Yarım yüzyılı aşan bir süreden sonra artık yaşadıkları toplumun ayrılmaz bir parçası haline gelmiş olan Belçika Türk toplumunun Türk dili ve Türk kültürü ile bağlarını kaybetmeye başladıkları gözlemlenmektedir. Günümüzde 250 bini aşan Belçikalı Türk nüfusunun Türk diline olan ilgisinin azalmasında etkili olan faktörleri analiz edebilmek için öncelikle Belçika’da verilen Türkçe eğitiminin değerlendirilmesi gerekmektedir. Bu analizde bir yandan Belçika eğitim sistemi incelenirken diğer yandan da Türk dili ve Türk kültürü derslerinin bireysel ve toplumsal düzeyde önemi ele alınmaktadır. Son bölümde ise bilimsel çalışmalardan ve saha çalışmasından elde edilen veriler ışığında çift dilliliğin tanımı ve getirileri incelenmektedir.

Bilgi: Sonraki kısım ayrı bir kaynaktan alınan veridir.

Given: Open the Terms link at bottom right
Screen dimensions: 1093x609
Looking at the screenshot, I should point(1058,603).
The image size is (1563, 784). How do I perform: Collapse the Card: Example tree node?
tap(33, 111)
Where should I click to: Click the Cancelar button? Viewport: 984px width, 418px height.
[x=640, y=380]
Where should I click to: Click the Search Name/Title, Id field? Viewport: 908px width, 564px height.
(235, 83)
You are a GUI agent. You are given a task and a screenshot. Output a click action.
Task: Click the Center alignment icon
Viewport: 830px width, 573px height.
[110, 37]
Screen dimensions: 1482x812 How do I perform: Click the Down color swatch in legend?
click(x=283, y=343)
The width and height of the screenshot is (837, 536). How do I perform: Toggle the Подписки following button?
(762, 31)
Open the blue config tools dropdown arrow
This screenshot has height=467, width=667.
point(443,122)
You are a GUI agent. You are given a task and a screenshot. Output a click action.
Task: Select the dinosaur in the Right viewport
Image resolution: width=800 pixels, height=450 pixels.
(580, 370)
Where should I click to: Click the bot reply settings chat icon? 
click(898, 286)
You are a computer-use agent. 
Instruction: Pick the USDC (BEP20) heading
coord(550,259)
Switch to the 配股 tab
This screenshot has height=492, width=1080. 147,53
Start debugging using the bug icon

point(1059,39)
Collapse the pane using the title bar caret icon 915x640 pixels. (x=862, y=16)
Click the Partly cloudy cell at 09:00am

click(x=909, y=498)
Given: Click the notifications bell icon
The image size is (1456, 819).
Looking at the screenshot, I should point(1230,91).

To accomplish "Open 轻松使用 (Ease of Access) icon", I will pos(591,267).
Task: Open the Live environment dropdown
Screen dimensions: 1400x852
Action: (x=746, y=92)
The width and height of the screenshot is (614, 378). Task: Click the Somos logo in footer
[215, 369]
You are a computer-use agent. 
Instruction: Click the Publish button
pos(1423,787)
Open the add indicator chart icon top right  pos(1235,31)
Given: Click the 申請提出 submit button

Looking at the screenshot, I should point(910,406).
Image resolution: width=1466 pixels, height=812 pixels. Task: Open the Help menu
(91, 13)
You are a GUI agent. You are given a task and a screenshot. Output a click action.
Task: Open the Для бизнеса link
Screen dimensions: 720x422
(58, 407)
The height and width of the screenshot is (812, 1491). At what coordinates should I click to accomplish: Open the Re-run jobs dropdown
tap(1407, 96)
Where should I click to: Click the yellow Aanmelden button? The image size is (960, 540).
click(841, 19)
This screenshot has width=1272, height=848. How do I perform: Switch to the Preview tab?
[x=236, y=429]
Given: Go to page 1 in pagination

Belçika’da bulunan Fransız ve Flaman topluluklarının kendi eğitim bakanlıkları ve özerk müfredatları bulunmaktadır. Fransız Topluluğu ile olan eğitim antlaşması sayesinde bu bölgede Türkçe eğitim göreceli olarak olumlu yönde ilerlerken Türkiye’den gelen öğretmenleri kabul etmeyen Flaman bölgesinde Türkçe öğrenmek oldukça zordur. Bu sorun Belçika’da yetişmiş Türk kökenli öğretmenlerle aşılabilmektedir. İleride Belçikalı Türk öğretmenlerin görev almasıyla birlikte yeni nesillerin Türk dili ve kültürüyle kopukluğunun önüne geçilebilecektir.
Belçika’da bulunan birçok eğitimci karşılaşılan ana problemleri öğretmenlerin motivasyonu, öğrencilerin ilgisizliği, velilerin bilgisizliği ve belediyelerin zorluk çıkarması olarak belirtmektedir. Türkçenin canlı tutulması ve yeni nesillere aktarılabilmesi için büyük bir çabaya ihtiyaç duyulmaktadır. Önümüzdeki yıllarda iki ülke arasında köprü görevi üstlenebilecek olan bireylerin Türkçeye ve Türk kültürüne bağlılıkları büyük bir önem arz etmektedir. Karşılaşılan sorunların ortaya konduğu bu analizde konuya dair çözüm önerileri de sunulmaktadır.
Çalışmayı incelemek için burayı tıklayın..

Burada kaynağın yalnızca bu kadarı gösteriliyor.